Using the bar with the same technique as a file I further refined the bevel. Once happy with that it's time to work the back....


----------



## firemedic (Dec 26, 2010)

...
Flipping the knife over I again used the bar and made passes across the back. You can see the back had a slight hollow grind, this is a good thing. The hollow, much like with a Japanese chisel, makes it very quick to restore the the back to flat. A couple of passes with 150x and I was happy with it. I then switched to 400x on the bar and made a few more passes. 

You can see in the picture that there is a dull reflection following the edge of the, whether it was poor sharpening or done with intention by a chair building previous owner there was a slight back bevel. I contacted the owner and he said to just go with it. So, go with it I did! 

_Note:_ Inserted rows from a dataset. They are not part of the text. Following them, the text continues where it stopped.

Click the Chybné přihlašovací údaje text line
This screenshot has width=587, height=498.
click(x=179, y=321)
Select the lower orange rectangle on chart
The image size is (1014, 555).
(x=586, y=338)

I then flipped the knife over again and polished the bevel down to 400x then 600x. I then worked the back bevel at 600x then 1,200x. Again working the front bevel I added a micro bevel at 1,200x then 2,500x. All of this done with the same bar mentioned earlier. 

Next I scrubbed in a nice coat of paste wax, let it haze then buffed it off. To finish it all off I stropped the edge. 

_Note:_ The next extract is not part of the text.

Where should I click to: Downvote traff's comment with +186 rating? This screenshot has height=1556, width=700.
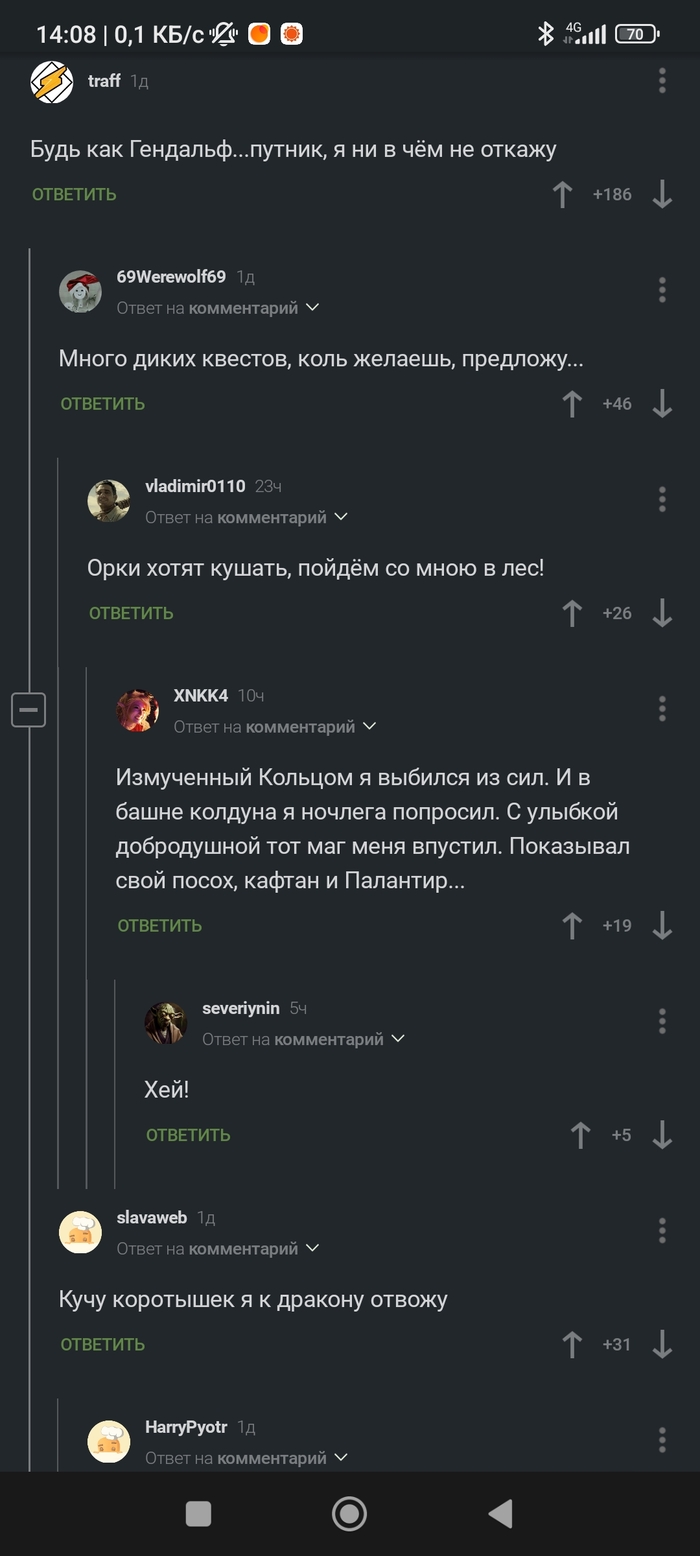662,194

I didn't feel the need to show me shaving any appendages but I can tell you it certainly is sharp enough to shave the wooliest of Neanderthals!

And now begin the questions, suggestions and maybe some laughs :smile:


----------



## Dominick (May 2, 2011)

Wow!!!! That's friggin shiny. I almost needed my sunglasses in order to finish reading. Lol
Looks good. Did you do the handles to? Sorry if I missed that.


----------



## ACP (Jan 24, 2009)

firemedic said:


> ...
> I didn't feel the need to show me shaving any appendages but I can you it certainly is sharp enough to shave the wooliest of Neanderthals!


:laughing: 

That's an excellent restore. It looks fantastic!


----------



## Fastback (Sep 2, 2012)

That is a real nice job. I bet it didn't look that good when it was new. I'm impressed.


----------



## MagGeorge (Jul 5, 2012)

Shining like brand new!


----------



## firemedic (Dec 26, 2010)

Thanks, I forgot to mention that I also took the time to ease the hard edges and burs left behind by the original stamping / sheering press during manufacture. I like to ease these edges over with a file to soften the feel of the tool.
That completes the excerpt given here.